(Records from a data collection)
:::

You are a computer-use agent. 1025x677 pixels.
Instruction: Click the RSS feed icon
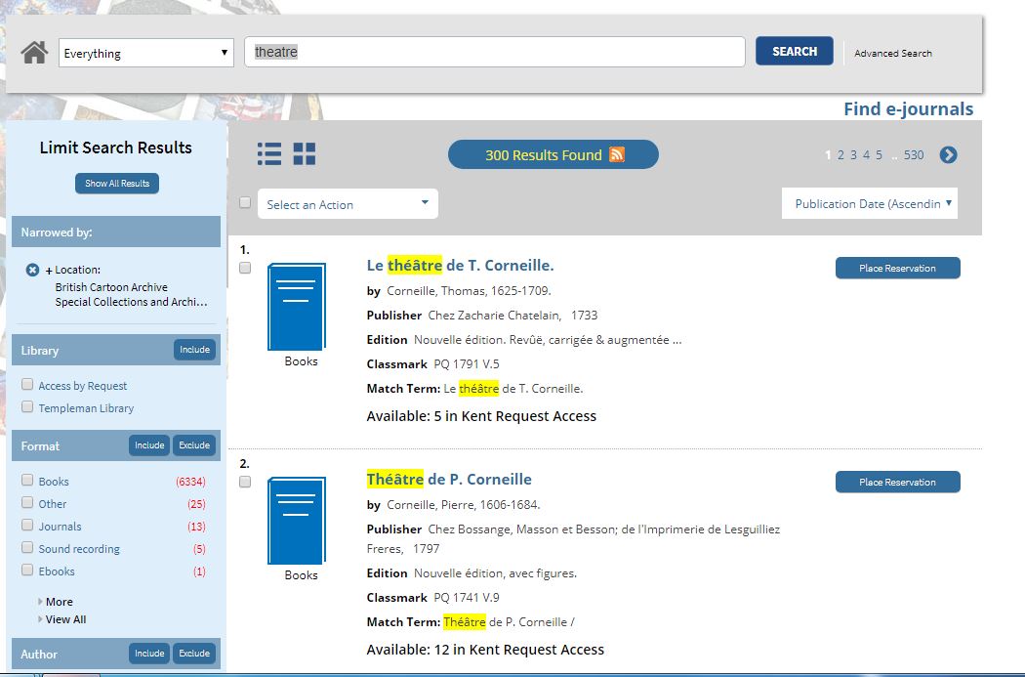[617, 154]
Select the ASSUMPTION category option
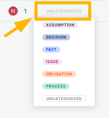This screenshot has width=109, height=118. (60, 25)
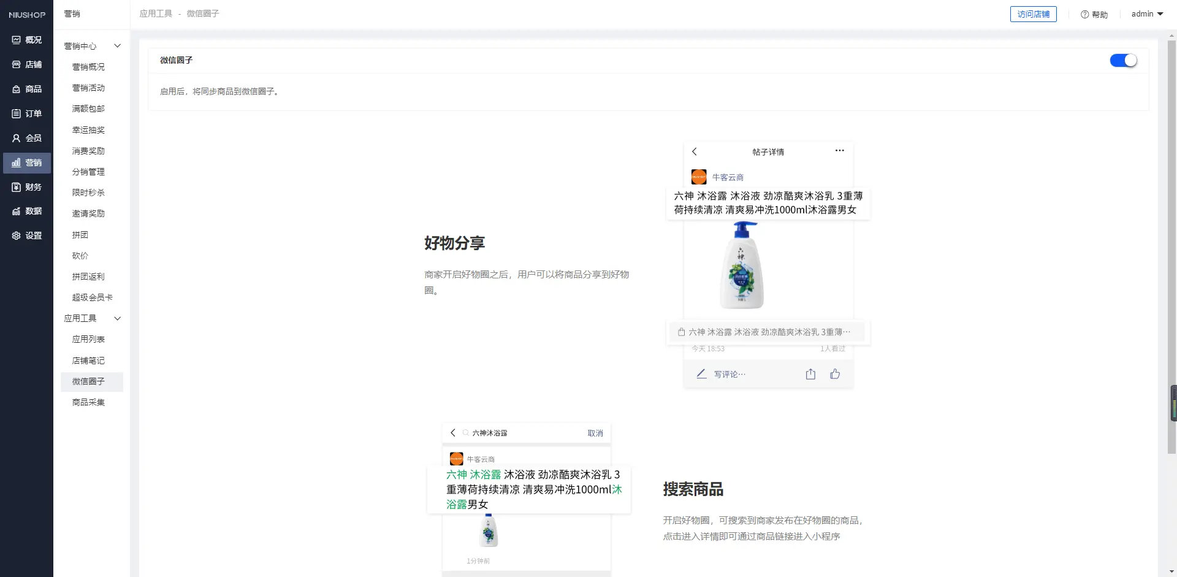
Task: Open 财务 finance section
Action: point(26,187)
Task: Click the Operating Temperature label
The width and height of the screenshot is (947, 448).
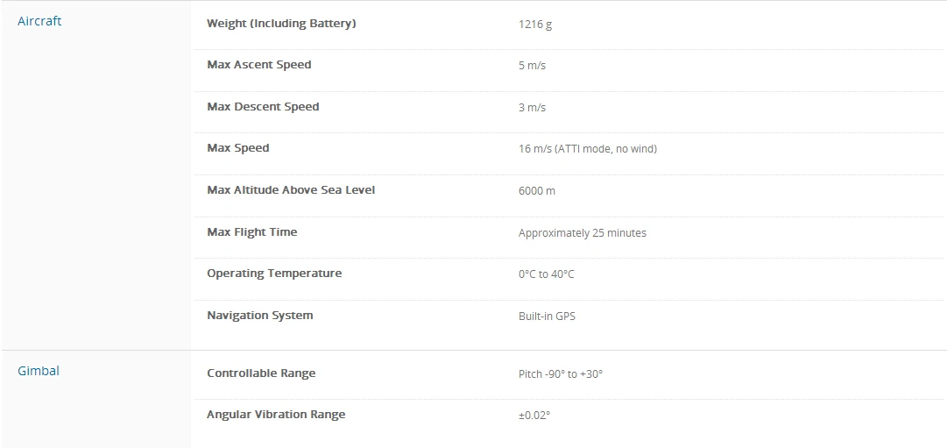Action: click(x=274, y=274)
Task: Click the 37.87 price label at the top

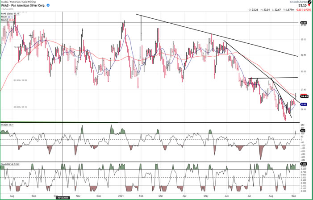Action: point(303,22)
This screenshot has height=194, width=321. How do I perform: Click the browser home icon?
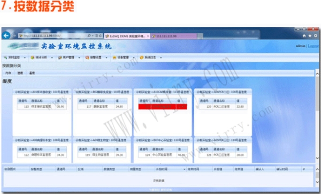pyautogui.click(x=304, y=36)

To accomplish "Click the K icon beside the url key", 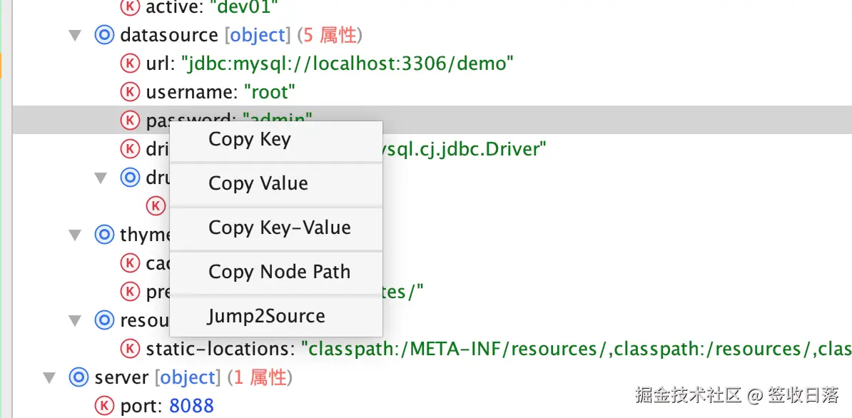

:::

What the exercise asks:
Omit the pictures and print again exactly the lines from the one with "Select the ASSUMPTION category option" through the final line of the entries, both ends included.

Exercise solution:
Select the ASSUMPTION category option
This screenshot has width=109, height=118. (60, 25)
Task: Open 财务 finance section
Action: point(26,187)
Task: Click the Operating Temperature label
The width and height of the screenshot is (947, 448).
Action: click(x=274, y=274)
Task: Click the 37.87 price label at the top

Action: point(303,22)
This screenshot has height=194, width=321. How do I perform: Click the browser home icon?
pyautogui.click(x=304, y=36)

To accomplish "Click the K icon beside the url key", 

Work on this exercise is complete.